_REQUIRED WORK_
Report every line of the material that contains the string "pixels".

_PROVIDED MATERIAL_
+--
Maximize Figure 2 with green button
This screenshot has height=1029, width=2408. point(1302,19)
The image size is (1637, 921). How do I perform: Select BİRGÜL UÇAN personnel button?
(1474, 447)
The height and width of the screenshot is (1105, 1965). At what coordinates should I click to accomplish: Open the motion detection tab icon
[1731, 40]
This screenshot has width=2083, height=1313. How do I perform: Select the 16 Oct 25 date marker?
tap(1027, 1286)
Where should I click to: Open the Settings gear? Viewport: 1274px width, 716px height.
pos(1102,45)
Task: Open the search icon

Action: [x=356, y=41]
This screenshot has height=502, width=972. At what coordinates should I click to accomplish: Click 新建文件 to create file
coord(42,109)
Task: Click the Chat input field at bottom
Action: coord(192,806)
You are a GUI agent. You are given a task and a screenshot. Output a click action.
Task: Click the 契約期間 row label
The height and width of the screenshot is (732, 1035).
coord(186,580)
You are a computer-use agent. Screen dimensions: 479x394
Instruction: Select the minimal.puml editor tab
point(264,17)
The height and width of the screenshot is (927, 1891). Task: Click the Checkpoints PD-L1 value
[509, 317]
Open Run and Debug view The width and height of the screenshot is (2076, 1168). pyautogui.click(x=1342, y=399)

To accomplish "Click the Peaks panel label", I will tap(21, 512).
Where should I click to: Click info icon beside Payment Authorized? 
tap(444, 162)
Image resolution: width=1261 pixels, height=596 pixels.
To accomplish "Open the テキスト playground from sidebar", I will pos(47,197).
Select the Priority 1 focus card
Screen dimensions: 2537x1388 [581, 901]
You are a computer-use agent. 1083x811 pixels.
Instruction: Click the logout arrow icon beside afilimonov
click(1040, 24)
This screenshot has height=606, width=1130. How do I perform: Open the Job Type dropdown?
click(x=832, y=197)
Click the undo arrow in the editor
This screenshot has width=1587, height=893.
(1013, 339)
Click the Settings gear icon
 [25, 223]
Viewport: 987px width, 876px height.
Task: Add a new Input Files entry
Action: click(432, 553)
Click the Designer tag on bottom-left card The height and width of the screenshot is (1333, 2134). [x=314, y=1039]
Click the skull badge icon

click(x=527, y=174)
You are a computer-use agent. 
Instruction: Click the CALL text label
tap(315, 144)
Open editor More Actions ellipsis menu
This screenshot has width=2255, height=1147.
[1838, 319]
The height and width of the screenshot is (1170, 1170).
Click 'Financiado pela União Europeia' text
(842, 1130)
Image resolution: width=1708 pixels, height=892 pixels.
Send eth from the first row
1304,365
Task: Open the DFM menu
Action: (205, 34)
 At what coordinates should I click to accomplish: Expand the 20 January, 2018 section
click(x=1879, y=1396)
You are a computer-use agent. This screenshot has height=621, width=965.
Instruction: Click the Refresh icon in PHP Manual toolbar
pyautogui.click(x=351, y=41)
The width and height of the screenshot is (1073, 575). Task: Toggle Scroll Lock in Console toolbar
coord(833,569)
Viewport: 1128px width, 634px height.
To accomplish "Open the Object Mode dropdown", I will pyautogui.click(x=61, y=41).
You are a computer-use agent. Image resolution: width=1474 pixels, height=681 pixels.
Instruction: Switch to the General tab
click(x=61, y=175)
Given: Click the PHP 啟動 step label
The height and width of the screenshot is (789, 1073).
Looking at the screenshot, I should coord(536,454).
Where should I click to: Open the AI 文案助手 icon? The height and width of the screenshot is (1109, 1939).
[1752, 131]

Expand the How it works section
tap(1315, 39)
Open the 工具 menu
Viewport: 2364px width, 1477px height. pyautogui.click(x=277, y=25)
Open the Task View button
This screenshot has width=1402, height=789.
+--
_RESULT OF THE TASK_
Image resolution: width=1261 pixels, height=596 pixels.
You are a computer-use agent. 1083x811 pixels.
Image resolution: width=1708 pixels, height=892 pixels.
You are a computer-use agent. Image resolution: width=1474 pixels, height=681 pixels.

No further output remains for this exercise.